*** Opening of DATA SECTION ***

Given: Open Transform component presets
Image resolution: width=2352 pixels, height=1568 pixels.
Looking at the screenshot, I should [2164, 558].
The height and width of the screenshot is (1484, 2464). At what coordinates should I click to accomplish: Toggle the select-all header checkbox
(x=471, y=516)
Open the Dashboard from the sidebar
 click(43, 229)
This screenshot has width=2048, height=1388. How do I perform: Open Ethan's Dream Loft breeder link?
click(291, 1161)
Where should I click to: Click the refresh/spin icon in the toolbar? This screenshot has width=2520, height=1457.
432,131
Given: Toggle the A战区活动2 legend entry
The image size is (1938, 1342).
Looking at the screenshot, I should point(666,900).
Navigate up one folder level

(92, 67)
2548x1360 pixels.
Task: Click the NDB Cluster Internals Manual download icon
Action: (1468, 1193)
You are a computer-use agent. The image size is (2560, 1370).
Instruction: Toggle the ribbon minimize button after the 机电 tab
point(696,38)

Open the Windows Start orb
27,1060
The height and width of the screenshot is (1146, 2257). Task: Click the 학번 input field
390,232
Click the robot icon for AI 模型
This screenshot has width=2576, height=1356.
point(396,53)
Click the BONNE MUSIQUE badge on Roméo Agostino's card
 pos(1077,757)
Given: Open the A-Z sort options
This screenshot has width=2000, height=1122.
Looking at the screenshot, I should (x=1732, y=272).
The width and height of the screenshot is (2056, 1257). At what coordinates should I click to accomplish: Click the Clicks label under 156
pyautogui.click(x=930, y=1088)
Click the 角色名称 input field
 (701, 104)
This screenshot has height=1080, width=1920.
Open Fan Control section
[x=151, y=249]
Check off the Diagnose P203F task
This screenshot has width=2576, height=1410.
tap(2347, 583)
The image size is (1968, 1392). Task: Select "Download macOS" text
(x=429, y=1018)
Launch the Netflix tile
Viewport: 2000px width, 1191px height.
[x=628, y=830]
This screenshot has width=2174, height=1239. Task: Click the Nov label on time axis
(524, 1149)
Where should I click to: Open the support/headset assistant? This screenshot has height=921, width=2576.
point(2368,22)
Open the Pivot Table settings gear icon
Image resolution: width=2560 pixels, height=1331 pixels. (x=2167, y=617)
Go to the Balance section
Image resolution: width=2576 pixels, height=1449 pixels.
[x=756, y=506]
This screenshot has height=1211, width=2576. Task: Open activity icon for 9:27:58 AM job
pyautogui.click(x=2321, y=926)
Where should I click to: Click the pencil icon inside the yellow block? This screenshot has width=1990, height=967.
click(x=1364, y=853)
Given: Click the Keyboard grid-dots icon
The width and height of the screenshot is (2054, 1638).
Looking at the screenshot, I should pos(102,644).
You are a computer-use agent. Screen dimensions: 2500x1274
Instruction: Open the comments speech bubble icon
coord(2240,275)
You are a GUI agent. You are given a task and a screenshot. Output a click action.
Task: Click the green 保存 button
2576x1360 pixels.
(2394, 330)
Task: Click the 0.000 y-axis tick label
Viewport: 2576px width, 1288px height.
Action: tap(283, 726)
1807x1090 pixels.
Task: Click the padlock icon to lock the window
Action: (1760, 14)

*** Close of DATA SECTION ***

- TASK DIRECTIONS -
Output the entire listing exactly as it appears above.

- YOUR RESPONSE -
Given: Open Transform component presets
Image resolution: width=2352 pixels, height=1568 pixels.
Looking at the screenshot, I should [2164, 558].
The height and width of the screenshot is (1484, 2464). At what coordinates should I click to accomplish: Toggle the select-all header checkbox
(x=471, y=516)
Open the Dashboard from the sidebar
 click(43, 229)
This screenshot has width=2048, height=1388. How do I perform: Open Ethan's Dream Loft breeder link?
click(291, 1161)
Where should I click to: Click the refresh/spin icon in the toolbar? This screenshot has width=2520, height=1457.
432,131
Given: Toggle the A战区活动2 legend entry
The image size is (1938, 1342).
Looking at the screenshot, I should point(666,900).
Navigate up one folder level

(92, 67)
2548x1360 pixels.
Task: Click the NDB Cluster Internals Manual download icon
Action: (1468, 1193)
You are a computer-use agent. The image size is (2560, 1370).
Instruction: Toggle the ribbon minimize button after the 机电 tab
point(696,38)

Open the Windows Start orb
27,1060
The height and width of the screenshot is (1146, 2257). Task: Click the 학번 input field
390,232
Click the robot icon for AI 模型
This screenshot has width=2576, height=1356.
point(396,53)
Click the BONNE MUSIQUE badge on Roméo Agostino's card
 pos(1077,757)
Given: Open the A-Z sort options
This screenshot has width=2000, height=1122.
Looking at the screenshot, I should (x=1732, y=272).
The width and height of the screenshot is (2056, 1257). At what coordinates should I click to accomplish: Click the Clicks label under 156
pyautogui.click(x=930, y=1088)
Click the 角色名称 input field
 (701, 104)
This screenshot has height=1080, width=1920.
Open Fan Control section
[x=151, y=249]
Check off the Diagnose P203F task
This screenshot has width=2576, height=1410.
tap(2347, 583)
The image size is (1968, 1392). Task: Select "Download macOS" text
(x=429, y=1018)
Launch the Netflix tile
Viewport: 2000px width, 1191px height.
[x=628, y=830]
This screenshot has width=2174, height=1239. Task: Click the Nov label on time axis
(524, 1149)
Where should I click to: Open the support/headset assistant? This screenshot has height=921, width=2576.
point(2368,22)
Open the Pivot Table settings gear icon
Image resolution: width=2560 pixels, height=1331 pixels. (x=2167, y=617)
Go to the Balance section
Image resolution: width=2576 pixels, height=1449 pixels.
[x=756, y=506]
This screenshot has height=1211, width=2576. Task: Open activity icon for 9:27:58 AM job
pyautogui.click(x=2321, y=926)
Where should I click to: Click the pencil icon inside the yellow block? This screenshot has width=1990, height=967.
click(x=1364, y=853)
Given: Click the Keyboard grid-dots icon
The width and height of the screenshot is (2054, 1638).
Looking at the screenshot, I should pos(102,644).
You are a computer-use agent. Screen dimensions: 2500x1274
Instruction: Open the comments speech bubble icon
coord(2240,275)
You are a GUI agent. You are given a task and a screenshot. Output a click action.
Task: Click the green 保存 button
2576x1360 pixels.
(2394, 330)
Task: Click the 0.000 y-axis tick label
Viewport: 2576px width, 1288px height.
Action: tap(283, 726)
1807x1090 pixels.
Task: Click the padlock icon to lock the window
Action: (1760, 14)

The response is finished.